FACTS: Santos Evangelista instituted Civil Case No. 8235 of the CFI Manila for a sum of money. He also obtained a
writ of attachment, which was levied upon a house, built by Rivera on a land situated in Manila and leased to him
by filing copy of said writ and the corresponding notice of attachment with the Office of the Register of Deeds of
Manila on June 8, 1949. Judgment was rendered in favor of Evangelista. On October 8, 1951, he bought the house
at a public auction held in compliance with the writ of execution issued in said case. The corresponding definite
deed of sale was issued to him upon expiration of the period of redemption. When Evangelista sought to take
possession of the house, Rivera refused to surrender it, upon the ground that he had leased the property from the
Alto Surety & Insurance Co., Inc. and that the latter is now the true owner of said property. It appears that on May
10, 1952, a definite deed of sale of the same house had been issued to Alto Surety, as the highest bidder at an
auction sale held, on September 29, 1950, in compliance with a writ of execution issued in Civil Case 6268 of the
same court in which judgment, for the sum of money, had been rendered in favor of Alto Surety. As such,
Evangelista instituted an action against Alto Surety and Ricardo Rivera, for the purpose of establishing his title over
said house, and securing possession thereof, apart from recovering damages. After due trial, the CFI Manila
rendered judgment for Evangelista. The Court of Appeals reversed the decision and absolved Alto Surety from the
complaint, upon the ground that, although the writ of attachment in favor of Evangelista had been filed with the
Register of Deeds of Manila prior to the sale in favor of Alto Surety, Evangelista did not acquire thereby a
preferential lien, the attachment having been levied as if the house in question were immovable property,
although, in the opinion of the Court of Appeals, it is ostensibly a personal property. Thus, the Court of Appeals
held, the order of attachment . . . should have been served in the manner provided in subsection (e) of section 7
of Rule 59, of the Rules of Court. Evangelista filed an appeal by Certiorari with the Supreme Court.

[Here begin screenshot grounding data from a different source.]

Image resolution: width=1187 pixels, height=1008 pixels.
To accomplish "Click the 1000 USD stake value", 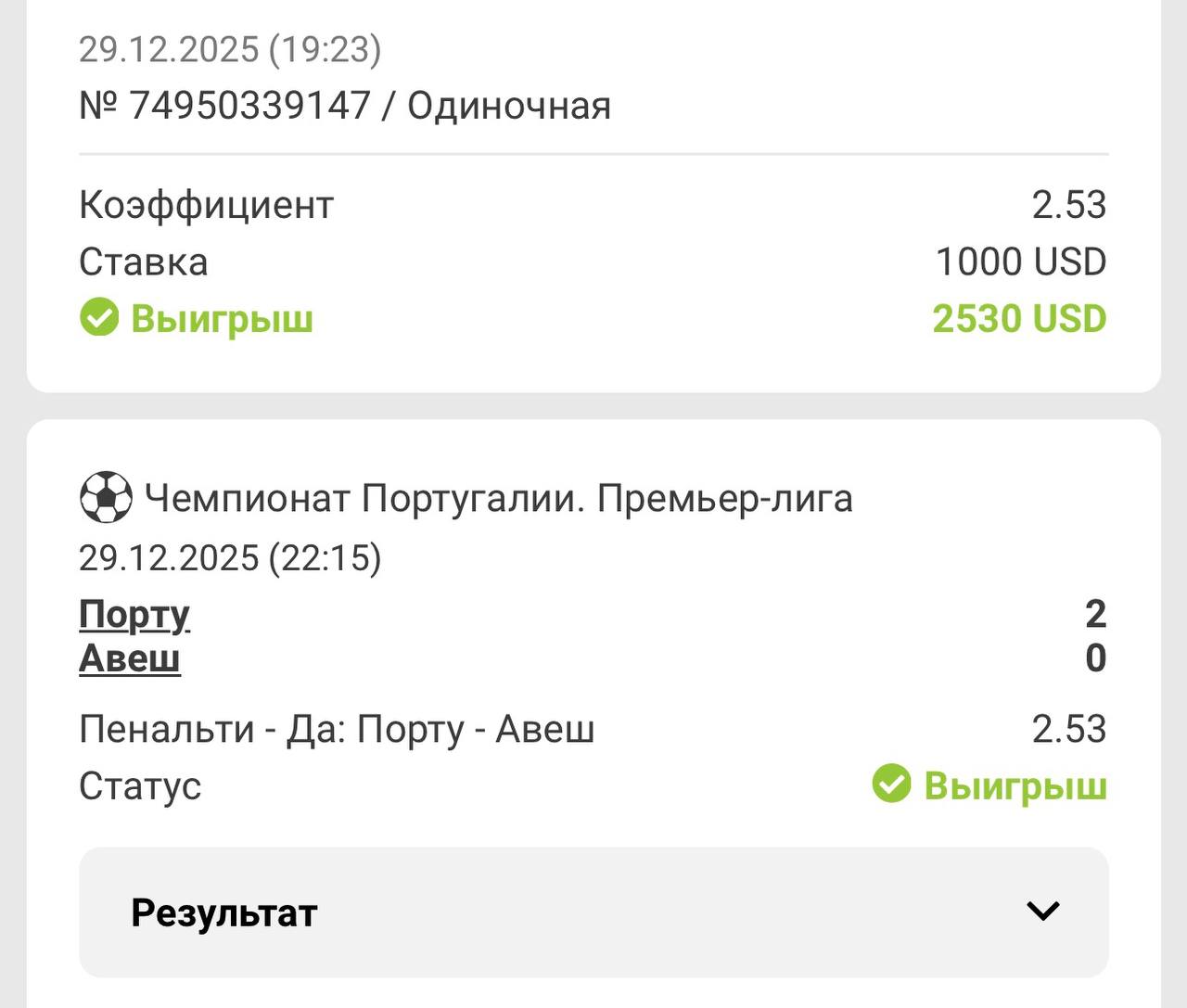I will 1020,262.
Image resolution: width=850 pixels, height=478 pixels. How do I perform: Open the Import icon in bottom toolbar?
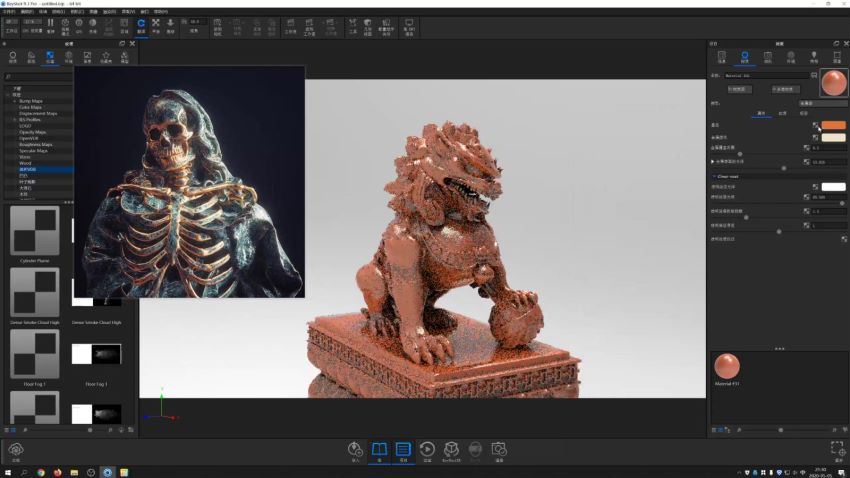[355, 451]
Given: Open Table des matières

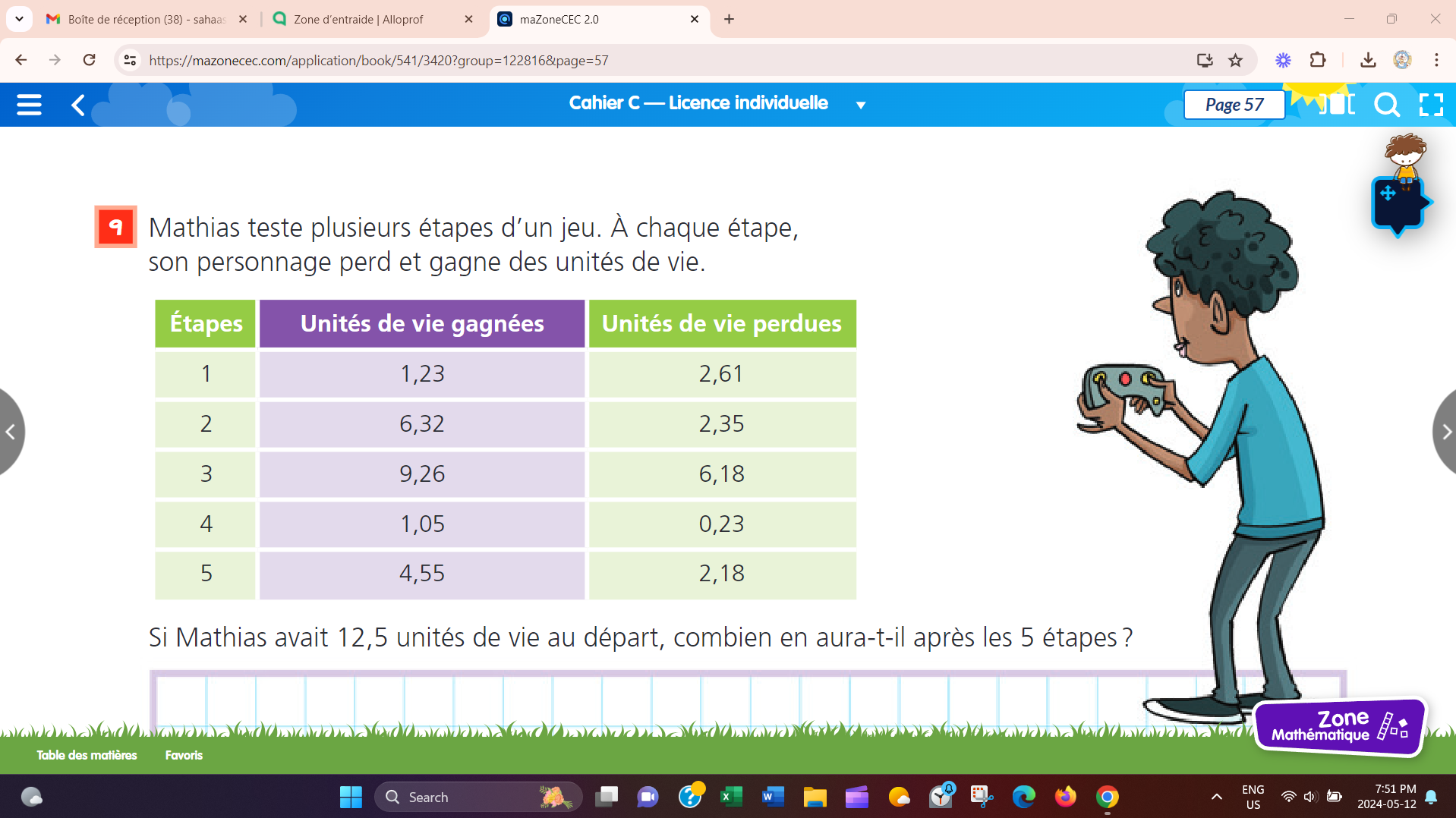Looking at the screenshot, I should tap(87, 755).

Issue: Whether a house, constructed by the lessee of the land on which it is built, should be dealt with, for
purposes of attachment, as immovable property, or a personal property.

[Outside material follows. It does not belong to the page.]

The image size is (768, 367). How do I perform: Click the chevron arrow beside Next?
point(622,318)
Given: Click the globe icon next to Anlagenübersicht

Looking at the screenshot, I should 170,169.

Held: Said house is not personal property, much less a debt or credit or other personal property not capable of
manual delivery, but immovable property. As held in Laddera v. Hodges, a true building is immovable or real
property, whether it is erected by the owner of the land or by a usufructuary or lessee. It is true that the parties
to a deed of chattel mortgage may agree to consider a house as personal property for purposes of said contract.

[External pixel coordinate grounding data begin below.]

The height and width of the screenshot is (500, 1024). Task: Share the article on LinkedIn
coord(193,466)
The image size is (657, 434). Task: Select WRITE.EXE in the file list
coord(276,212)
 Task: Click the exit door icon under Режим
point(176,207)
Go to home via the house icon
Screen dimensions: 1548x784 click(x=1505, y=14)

However, this view is good only insofar as the contracting parties are concerned. It is based partly upon the
principle of estoppel. Neither is this principle nor said view applicable to strangers to said contract. Much less is it
in point where there has been no contract whatsoever, with respect to the status of the house involved as in the
case at bar. The rules on execution do not allow, and should not be interpreted as to allow, the special
consideration that parties to a contract may have desired to impart to real estate as personal property, when they
are not ordinarily so. Sales on execution affect the public and third persons. The regulation governing sales on
execution are for public officials to follow. The form of proceedings prescribed for each kind of property is suited
to its character, not to the character which the parties have given to it or desire to give it. The regulations were
never intended to suit the consideration that parties, may have privately given to the property levied upon.
Enforcement of regulations would be difficult were the convenience or agreement of private parties to determine
or govern the nature of the proceedings.